Return each line below holding the string "icon".

EXERCISE INPUT >>

"""

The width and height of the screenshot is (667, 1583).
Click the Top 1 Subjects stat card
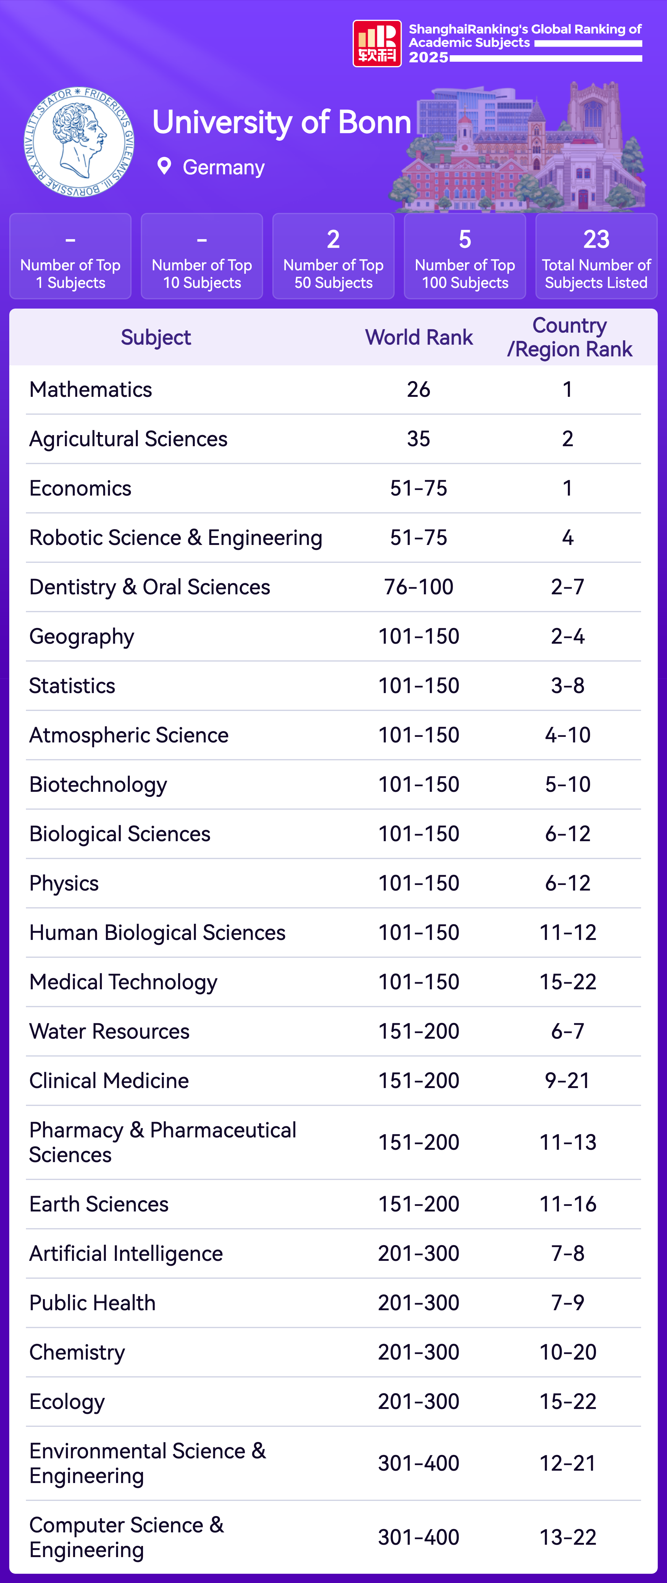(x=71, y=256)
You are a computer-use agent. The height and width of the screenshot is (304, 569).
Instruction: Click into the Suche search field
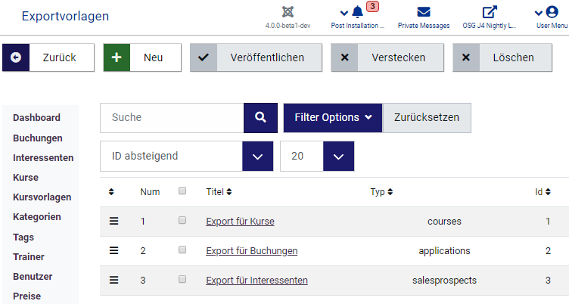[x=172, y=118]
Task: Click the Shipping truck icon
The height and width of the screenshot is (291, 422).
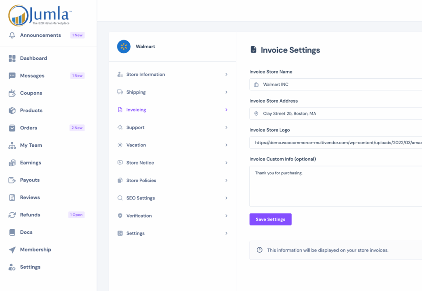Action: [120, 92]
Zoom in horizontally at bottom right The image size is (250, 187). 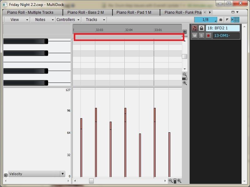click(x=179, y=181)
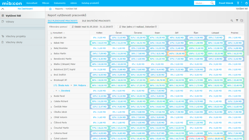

"""
"""

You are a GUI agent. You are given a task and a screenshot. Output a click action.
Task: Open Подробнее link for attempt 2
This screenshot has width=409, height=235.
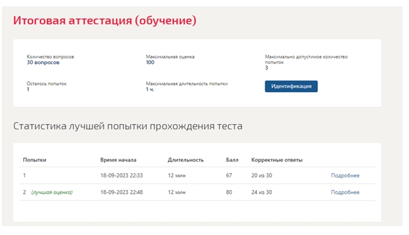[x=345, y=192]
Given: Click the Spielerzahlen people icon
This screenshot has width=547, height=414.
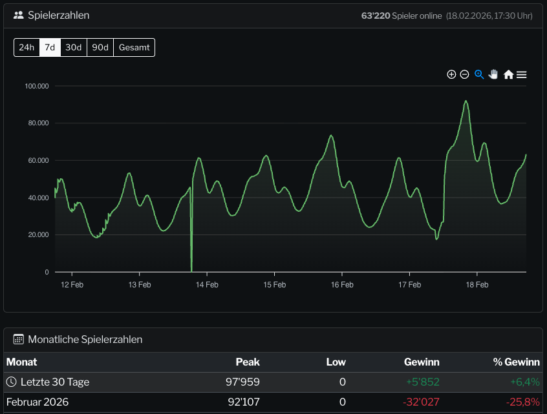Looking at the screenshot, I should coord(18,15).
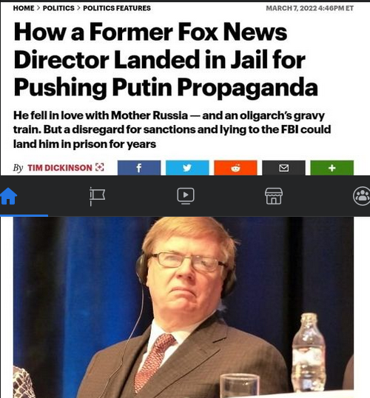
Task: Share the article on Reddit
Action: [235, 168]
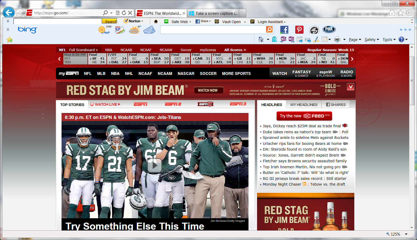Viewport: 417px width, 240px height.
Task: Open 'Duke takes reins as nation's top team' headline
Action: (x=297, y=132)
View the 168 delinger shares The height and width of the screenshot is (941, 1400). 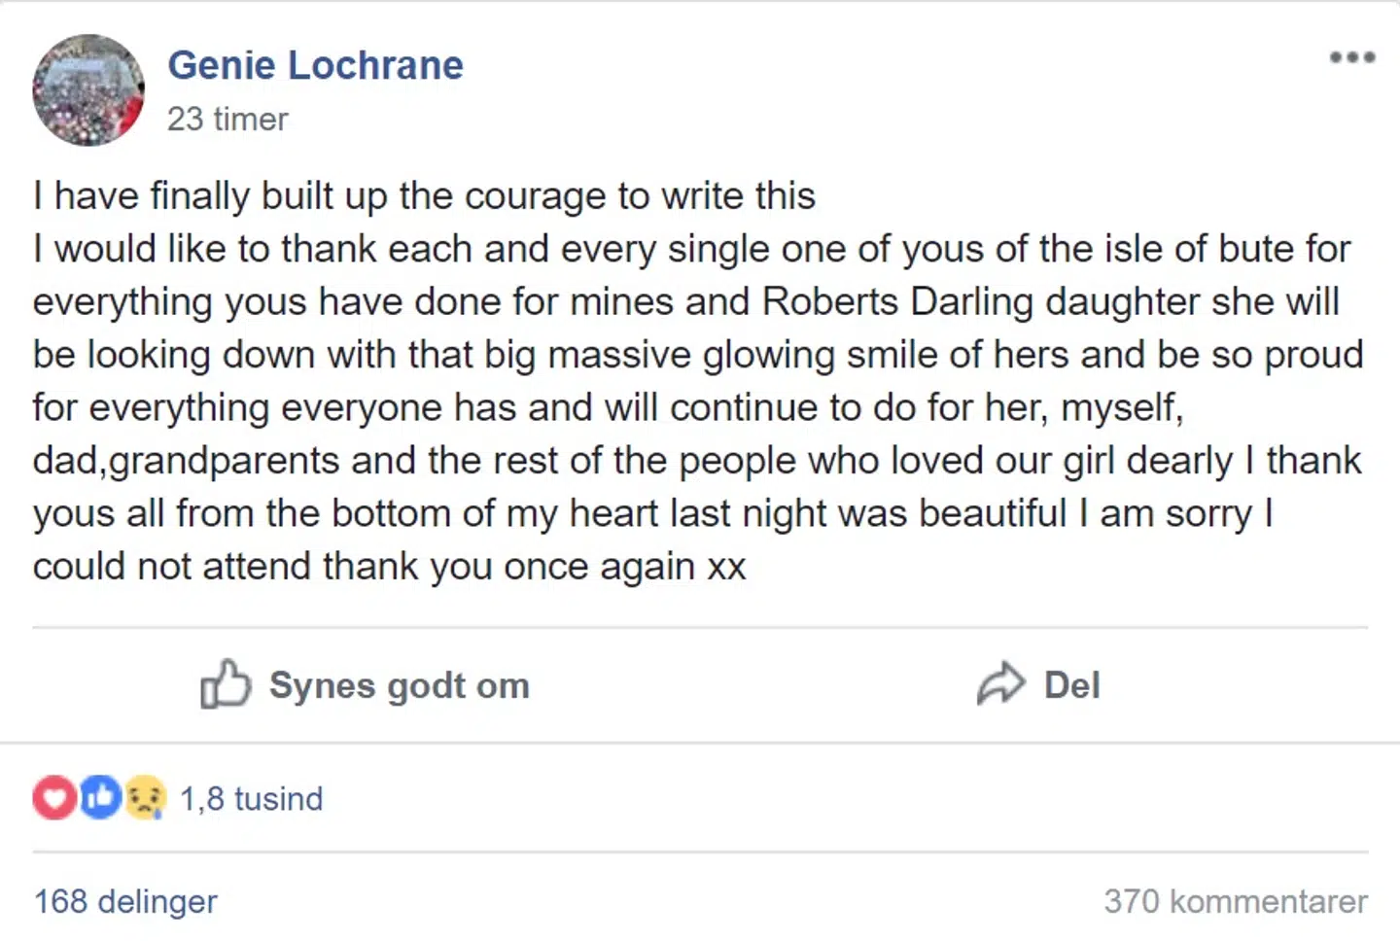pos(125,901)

"""
"""

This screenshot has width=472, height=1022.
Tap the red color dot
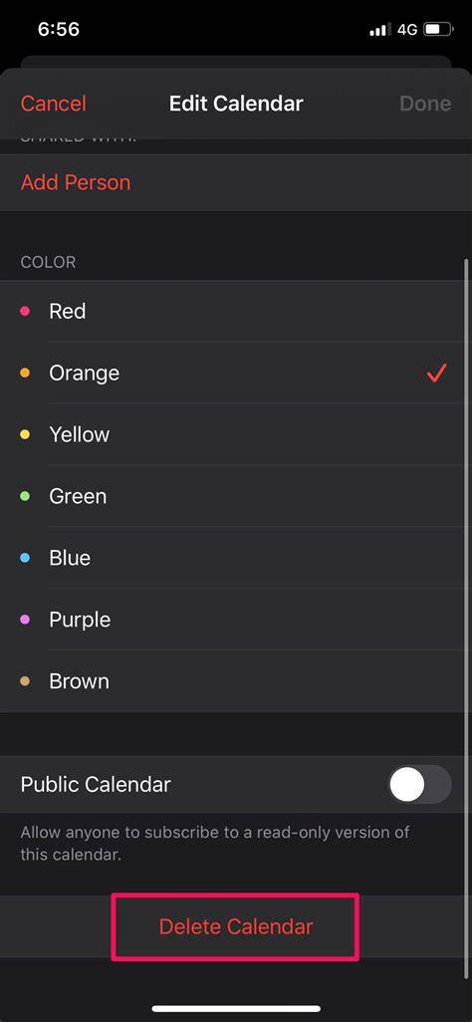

"""

SOLUTION >>
Task: Click the Shipping truck icon
Given: Click the Spielerzahlen people icon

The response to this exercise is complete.